**DOCUMENT SECTION**.
begin

Since I detest it when people write about their own children for public consumption (a terrible invasion of privacy, without permission), I am going to tell one story about a child I used to know: at age four-years-five-months, this skeptical very-small person asked her parents, separately, about the veracity of the Santa phenomenon. Her unreligiously Jewish father prevaricated, and said something like, “Well, Santa is real, if you believe.” And her unreligious-raised-Quaker mother lied outright. Told a lie – a big, fat, juicy, “myth” of a lie -- because not-yet-five seemed awfully young to be onto the ways of the adult word and its petty mysteries.
Well. Something had to be done to underscore the truth of this untruth, so a bowl of uncooked oatmeal was placed on the doorstep for the reindeer before the child went to bed. And before the mother went to bed, it got strewn about, overturned and generally made a mess of out on the front porch. In the morning, the Little Skeptic strode right past the bulging stocking dangling from the mantel, opened the front door, and screeched about the oats: “He’s real! He IS real, Mama!! Santa is actually, fantastically real, after all! Look, just look at the evidence!”
Never lacking in vocabulary, it was concrete, if faked, evidence she had needed all along to fuel her belief in the myth. But the pleasure -– oh, life was certainly much happier with that myth intact at not-yet-five. So with tongues firmly planted in cheeks, that hand-knitted stocking will be hung once again this year, in a last-ditch effort to pretend well enough to perpetuate the myth. Maybe this year he’ll just bring fudge – could there be a stronger hint that it’s time to give up the fantasy?
And no one here knows when that girl actually, really stopped believing -– which year, at what age -– because the real was supplanted by acting in one smooth, imperceptible sort of “passing,” kind of like tripping over your first high heels and then skipping a couple of steps to make it look as if the tripping part was on purpose. Or like a boy I knew in high school who, at lunch, turned to hear someone speak, and planted his elbow smack-dab in the middle of his plate of food. When we all gasped, and he saw what he had done, his fast recovery was, “I meant to do that!” and it became, after that, his trademark joke.
This year, it’s important to look around and notice the grim in the world right now, of which we can be but dimly aware if we choose; and keenly aware if we can afford to be. I recommend something in-between: enough attention paid that we live in the Real World, ready to see opportunities to contribute materially to its improvement; and little enough that we can carry on our daily lives with the sort of lightness of spirit that lets us enjoy our good fortune, our children, our quirks and foibles – and the great good fortune we have in being able to “know” each other.

end

**DATA SHOWN**.
begin

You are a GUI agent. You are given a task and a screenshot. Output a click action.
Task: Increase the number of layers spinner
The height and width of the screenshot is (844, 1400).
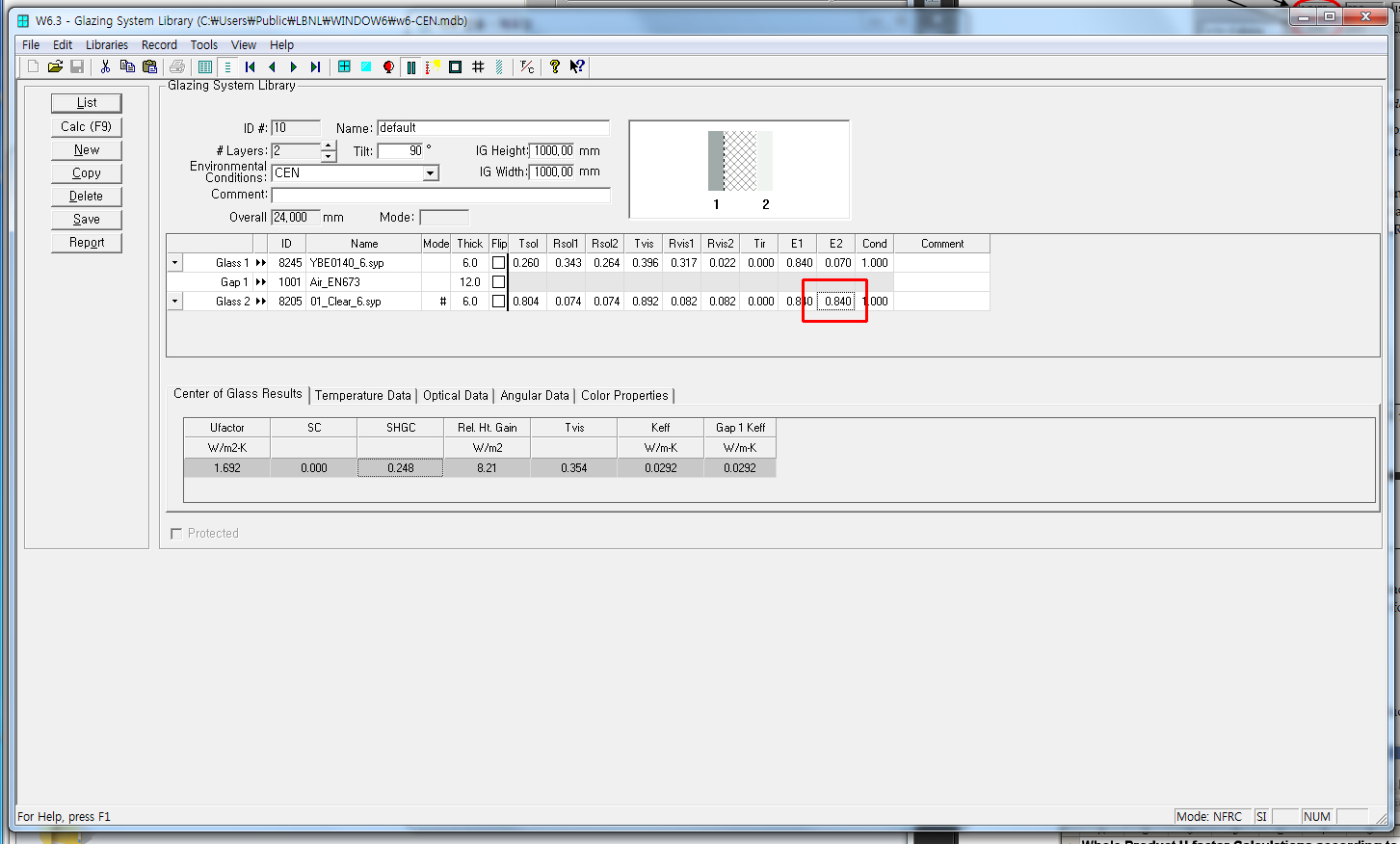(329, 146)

end

**EXERCISE INSTRUCTIONS**. Copy the Santa essay from "Never lacking in" to "up the fantasy?", swapping "fudge" for "coal". The listing is separate material, unrelated to the essay about Santa.

**TASK RESPONSE**.
Never lacking in vocabulary, it was concrete, if faked, evidence she had needed all along to fuel her belief in the myth. But the pleasure -– oh, life was certainly much happier with that myth intact at not-yet-five. So with tongues firmly planted in cheeks, that hand-knitted stocking will be hung once again this year, in a last-ditch effort to pretend well enough to perpetuate the myth. Maybe this year he’ll just bring coal – could there be a stronger hint that it’s time to give up the fantasy?